Unmoored, you moved to where I could not follow.The quick fluttering of wings between tree branches.
That which is repeated is its own kind of wonder. This week, the dream comes most nights and I think I must finally be sleeping deeply enough to dream. There in that quasi-twilight before morning fully comes, the birds chirp and chatter call me from the deepness of sleep and I hang on to the bits of what I have been dreaming.
You are still alive. There is a dock. Lake water. I know more than I can say. I hear the water as it moves against the dock, moves against the shore--a lapping sound and behind me there are birds on the wires waiting to lift and I hear the sharp whistling sound of mourning doves as they first find flight.

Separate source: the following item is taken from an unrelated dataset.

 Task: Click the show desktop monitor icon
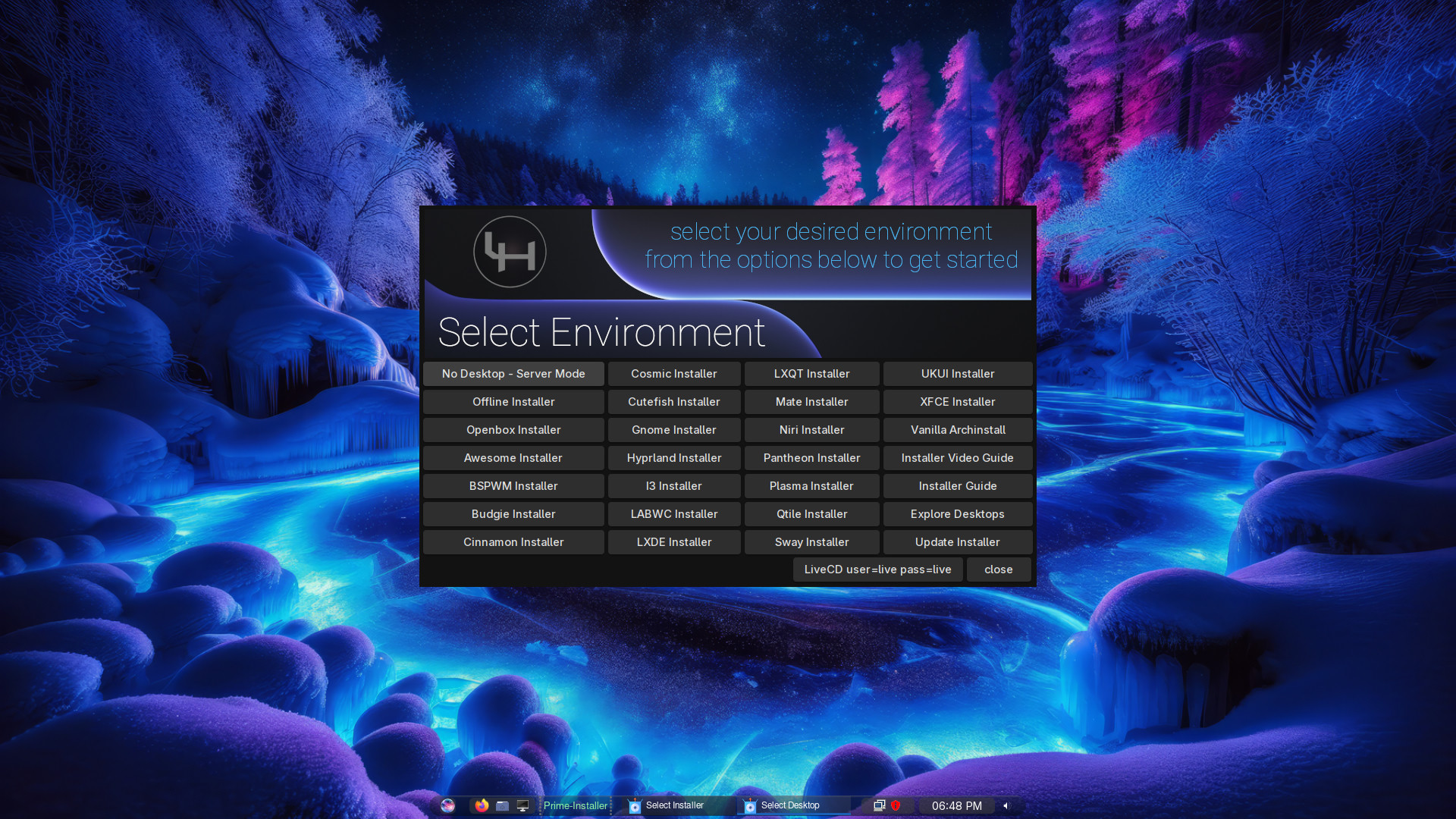click(522, 805)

It is high noon. The sun's warmth against my skin finds me drowsy. You sit on the wood planks, your back is to me. I want to call out to you to turn around, but my voice is mute. I know more than I can say as I watch as your head--tossed back and then forward and then back again and again. I remember that afternoon as we sat in your car so many decades ago and you explained the significance of a möbius strip. And I think now about your death about that one boundary between us.

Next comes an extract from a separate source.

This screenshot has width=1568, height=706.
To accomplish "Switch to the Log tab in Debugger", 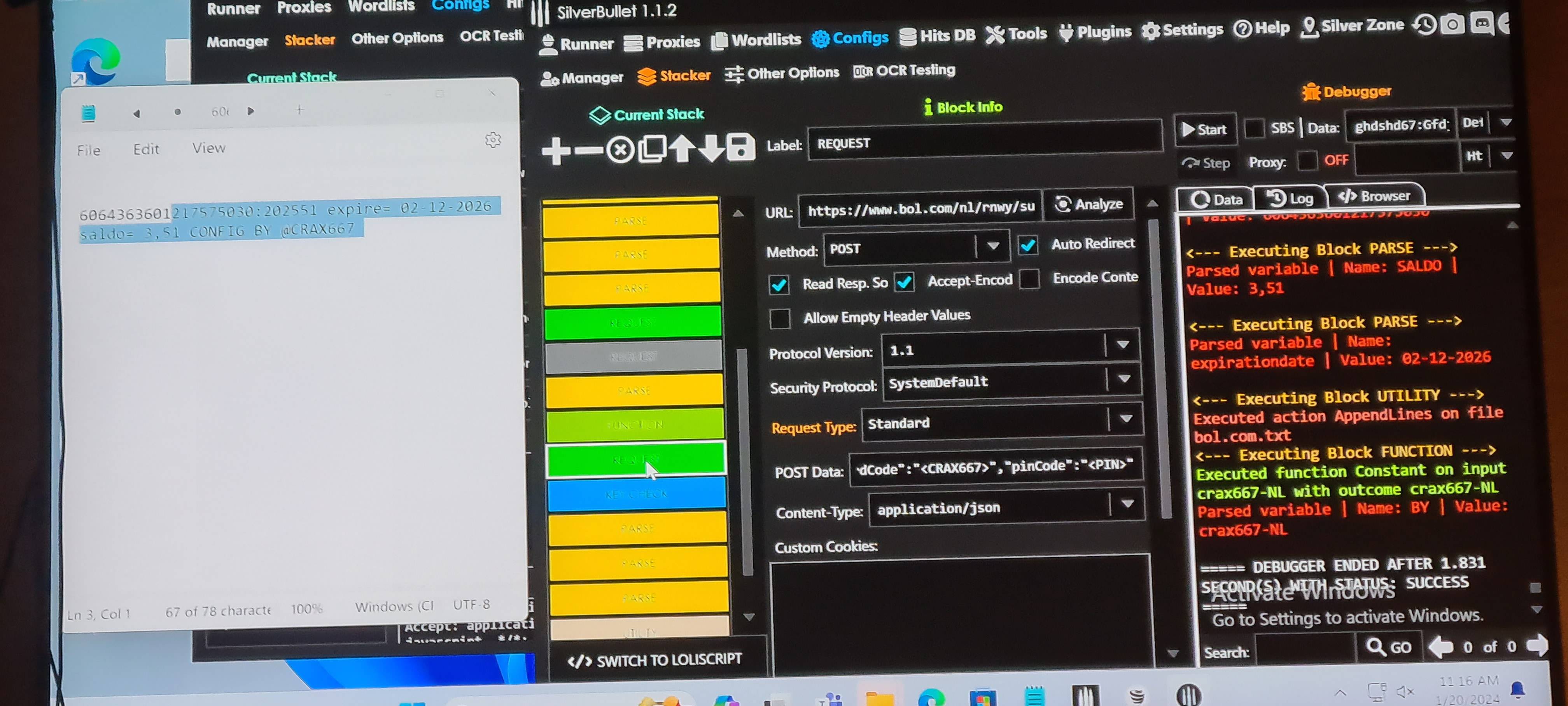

The flannel shirt, the blue buffalo patterned one you always loved, now pulls at the shoulders each time you laugh, each time your head falls forward. I think how strange to see you in that shirt. I want to tell you that earlier in the week I donated all of your clothes and kept two of your flannel shirts to wear--and one is the shirt you are wearing.
When I wake, I look for you and see I am in bed, alone. I turn towards the windows and the sun leaks through the closed blinds, lightening the walls. Daylight has come and now early morning finds the walls a soft rose. I retell the dream and wonder, What does it all mean? What is its significance? What might it signify?
But I am still sleepy and these questions not for a Sunday morning when feeling drowsy feels right. Beside the bed is a book of poems you gave me. I find my reading glasses and then open to a folded page you must have turned down at some earlier time. It pleases me to think of your fingers touching the page I am now touching--your eyes reading the words I am reading--your voice sounding the poem as my voice does too.
You have woken up late,
lost and perplexed
but don't rush to your books
looking for knowledge.
Pick up the flute instead and
let your heart play.
(by Rumi, from Hidden Music, p. 158)
Outside, the birds call more insistently to one another. I wish I knew what they were saying. I wish I talked bird. I smile thinking how you too would have liked to speak such language. And laughing at the folly of such foolish things, I say after this year we have each earned a boon.
So, here's a secret for a Sunday morning.
Since your death, I have wanted to commune with you again, to boldly smash through that screen that separates us, and turn on its head the order of things as we have known it. Foucault was right. The order is arbitrary, Capricious, even.
Let's talk through dreams. Let's let this dream keep me company as I ready to walk. The dream replays like a song known for a long, long time. A familiar tune I can hum.
It plays upon my heart like a lover, slowly awakening this body.